Pour m'expliquer à moi-même comment,
touchant déjà à la fin de ma jeunesse, à cette
époque de la vie où l'homme se retire du monde idéal pour
entrer dans le monde des intérêts matériels, j'ai
quitté ma belle et paisible existence de Saint-Point, et toutes les
innocentes délices du foyer domestique, charmé par une femme,
embelli par un enfant; pour m'expliquer, dis-je, à moi-même,
comment je vogue à présent sur la vaste mer vers des bords et un
avenir inconnus, je suis obligé de remonter à la source de
toutes mes pensées, et d'y chercher les causes de mes sympathies et de
mes goûts voyageurs. -- C'est que l'imagination a aussi ses besoins et
ses passions! Je suis né poète, c'est-à-dire plus ou
moins intelligent de cette belle langue que Dieu parle à tous les
hommes, mais plus clairement à quelques-uns, par la voie de ses
oeuvres.
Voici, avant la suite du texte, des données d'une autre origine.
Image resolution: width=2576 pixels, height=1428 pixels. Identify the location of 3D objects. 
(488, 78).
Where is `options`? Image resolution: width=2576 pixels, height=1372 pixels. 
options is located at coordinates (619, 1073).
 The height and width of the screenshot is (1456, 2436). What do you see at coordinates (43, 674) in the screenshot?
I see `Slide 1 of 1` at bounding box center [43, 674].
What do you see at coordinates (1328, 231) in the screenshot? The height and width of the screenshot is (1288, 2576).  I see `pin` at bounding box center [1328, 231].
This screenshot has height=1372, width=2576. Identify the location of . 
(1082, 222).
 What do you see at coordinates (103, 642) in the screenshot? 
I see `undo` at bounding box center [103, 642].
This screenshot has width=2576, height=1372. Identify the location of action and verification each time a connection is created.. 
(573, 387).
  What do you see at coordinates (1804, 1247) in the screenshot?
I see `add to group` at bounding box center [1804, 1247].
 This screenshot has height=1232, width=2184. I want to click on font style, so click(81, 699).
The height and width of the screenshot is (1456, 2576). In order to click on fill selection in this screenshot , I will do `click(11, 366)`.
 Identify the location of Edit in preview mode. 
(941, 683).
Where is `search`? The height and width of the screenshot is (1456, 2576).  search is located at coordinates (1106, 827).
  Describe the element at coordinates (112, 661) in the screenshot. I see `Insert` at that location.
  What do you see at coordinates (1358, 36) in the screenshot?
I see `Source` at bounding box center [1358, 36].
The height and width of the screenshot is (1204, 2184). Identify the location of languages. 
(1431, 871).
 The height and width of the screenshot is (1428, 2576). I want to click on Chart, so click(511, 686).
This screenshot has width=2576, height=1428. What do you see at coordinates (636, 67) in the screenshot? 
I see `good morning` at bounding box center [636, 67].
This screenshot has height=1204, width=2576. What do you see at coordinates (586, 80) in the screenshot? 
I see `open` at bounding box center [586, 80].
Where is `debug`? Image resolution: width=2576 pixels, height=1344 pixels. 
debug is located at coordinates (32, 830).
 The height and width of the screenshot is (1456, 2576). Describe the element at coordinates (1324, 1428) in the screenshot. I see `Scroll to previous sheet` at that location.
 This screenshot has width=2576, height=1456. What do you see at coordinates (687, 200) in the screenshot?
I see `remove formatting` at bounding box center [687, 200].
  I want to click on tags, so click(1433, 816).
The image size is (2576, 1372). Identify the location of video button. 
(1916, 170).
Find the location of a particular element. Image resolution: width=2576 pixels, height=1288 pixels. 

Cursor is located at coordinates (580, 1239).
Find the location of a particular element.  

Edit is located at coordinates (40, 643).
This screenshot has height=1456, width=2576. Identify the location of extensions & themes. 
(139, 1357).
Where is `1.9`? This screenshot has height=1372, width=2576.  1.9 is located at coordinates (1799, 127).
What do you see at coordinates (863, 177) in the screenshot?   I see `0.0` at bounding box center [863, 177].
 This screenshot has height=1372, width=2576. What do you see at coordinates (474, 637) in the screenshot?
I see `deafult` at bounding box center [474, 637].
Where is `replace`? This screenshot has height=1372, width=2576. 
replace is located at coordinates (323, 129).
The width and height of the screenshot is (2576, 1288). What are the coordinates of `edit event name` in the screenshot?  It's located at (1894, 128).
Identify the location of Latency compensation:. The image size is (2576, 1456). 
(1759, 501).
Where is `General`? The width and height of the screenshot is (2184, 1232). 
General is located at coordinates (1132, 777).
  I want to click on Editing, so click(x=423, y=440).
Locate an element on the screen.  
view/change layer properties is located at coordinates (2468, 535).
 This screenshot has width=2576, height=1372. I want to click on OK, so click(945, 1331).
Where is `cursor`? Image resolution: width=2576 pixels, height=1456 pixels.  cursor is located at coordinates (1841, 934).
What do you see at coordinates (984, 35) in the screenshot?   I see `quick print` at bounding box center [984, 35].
Jeune, j'avais entendu ce verbe de la nature, cette parole
formée d'images et non de sons, dans les montagnes, dans les
forêts, sur les lacs, au bord des abîmes et des torrens de mon
pays et des Alpes; j'avais même traduit dans la langue écrite
quelques-uns de ces accens qui m'avaient remué et qui à leur
tour remuaient d'autres âmes; mais ces accens ne me
suffisaient plus; j'avais épuisé ce peu de paroles divines que
notre terre d'Europe jette à l'homme; j'avais soif d'en entendre
d'autres sur des rivages plus sonores et plus éclatans. Mon imagination
était amoureuse de la mer, des déserts, des montagnes, des
moeurs, et des traces de Dieu dans l'Orient. Toute ma vie l'Orient avait
été le rêve de mes jours de ténèbres dans
les brumes d'automne et d'hiver de ma vallée natale. Mon corps, comme
mon âme, est fils du soleil; il lui faut la
lumière; il lui faut ce rayon de vie que cet astre darde, non pas du
sein déchiré de nos nuages d'Occident, mais du fond de ce ciel
de pourpre, qui ressemble à la gueule de la fournaise; ces rayons qui
ne sont pas seulement une lueur, mais qui pleuvent tout chauds, qui calcinent
en tombant les roches blanches, les dents étincelantes des pics des
montagnes, et qui viennent teindre l'Océan de rouge comme un incendie
flottant sur les lames! J'avais besoin de remuer, de pétrir dans mes
mains un peu de cette terre qui fut la terre de notre première famille,
la terre des prodiges; de voir, de parcourir cette scène
évangélique, où se passa le drame d'une sagesse divine
aux prises avec l'erreur et la perversité humaines! où la
vérité morale se fit martyre pour féconder de son sang
une civilisation plus parfaite! Et puis j'étais, j'avais
été presque toujours chrétien par le coeur et par
l'imagination; ma mère m'avait fait tel: j'avais quelquefois
cessé de l'être, dans les jours les moins bons et les moins purs
de ma première jeunesse; le malheur et l'amour, l'amour complet qui
purifie tout ce qu'il brûle, m'avaient également repoussé
plus tard dans ce premier asile de mes pensées, dans ces consolations
du coeur qu'on redemande à ses souvenirs et à ses
espérances, quand tout le bruit du coeur tombe au dedans de nous; quand
tout le vide de la vie nous apparaît après une passion
éteinte ou une mort qui ne nous laisse rien à aimer! Ce
christianisme de sentiment était redevenu une douce
habitude de ma pensée; je m'étais dit souvent à
moi-même: Où est la vérité parfaite,
évidente, incontestable? Si elle est quelque part, c'est dans le coeur,
c'est dans l'évidence sentie contre laquelle il n'y a pas de
raisonnement qui prévale. Mais la vérité de l'esprit
n'est complète nulle part; elle est avec Dieu et non avec nous; notre
oeil est trop étroit pour en absorber un seul rayon; toute
vérité pour nous n'est que relative; ce qui sera le plus utile
aux hommes sera donc le plus vrai aussi; la doctrine la plus féconde en
vertus divines sera donc celle qui contiendra le plus de vérités
divines; car ce qui est bon est vrai; toute ma logique religieuse était
là, ma philosophie ne montait pas plus haut; elle m'interdisait les doutes, les dialogues interminables de la raison avec
elle-même; elle me laissait cette religion du coeur qui s'associe si
bien avec tous les sentiments infinis de la vie de l'âme;
qui ne résout rien mais qui apaise tout.